- What you will do -
Copy out the material below, swapping each "icon" for "button" and leaving everything else unchanged. Omit the pictures.

- Source material -
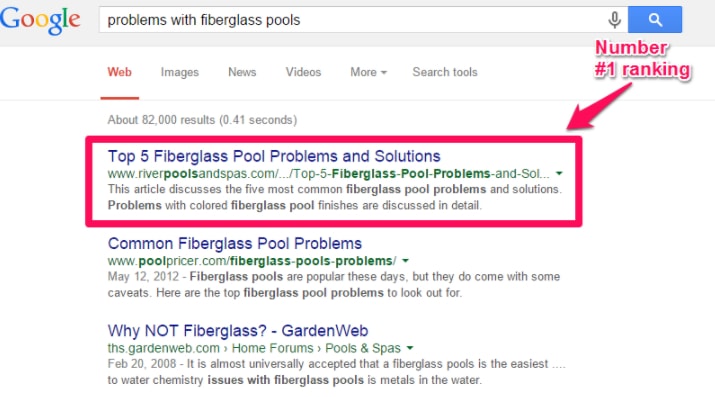715x397 pixels.
Task: Expand the More dropdown menu
Action: coord(368,72)
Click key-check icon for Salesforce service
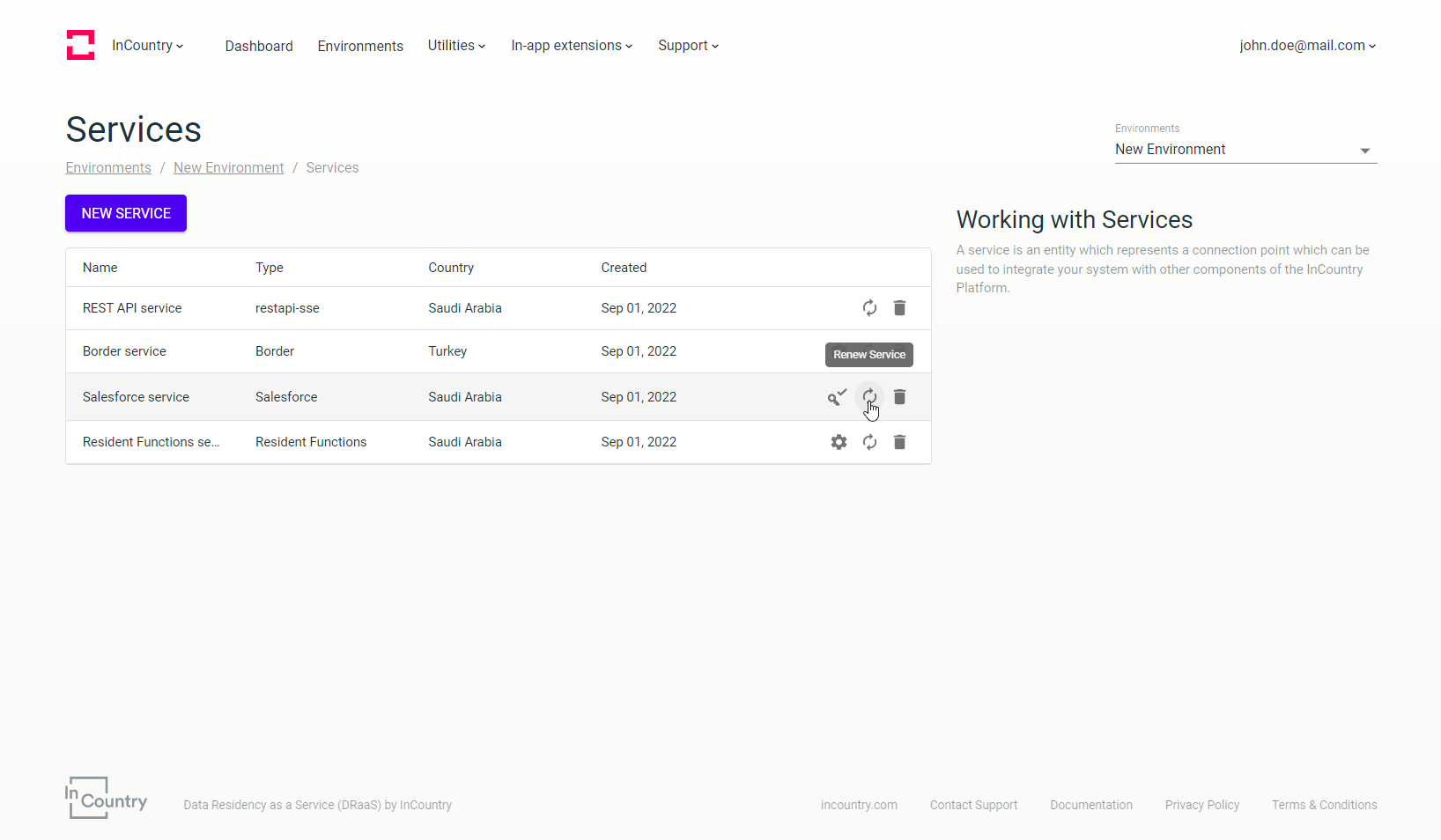 (837, 397)
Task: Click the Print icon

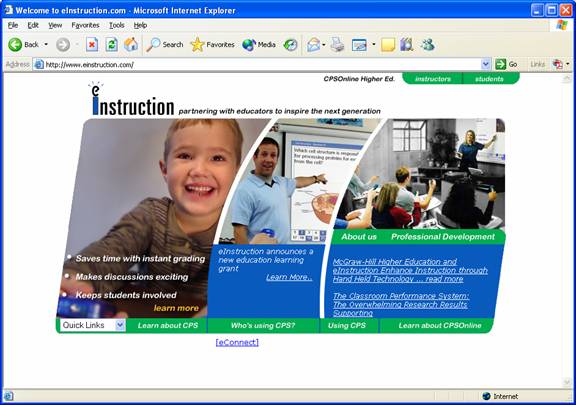Action: (x=337, y=45)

- Result below -
715x397 pixels.
Task: Expand the More dropdown menu
Action: coord(368,72)
Click key-check button for Salesforce service
 (837, 397)
Task: Click the Print button

Action: (x=337, y=45)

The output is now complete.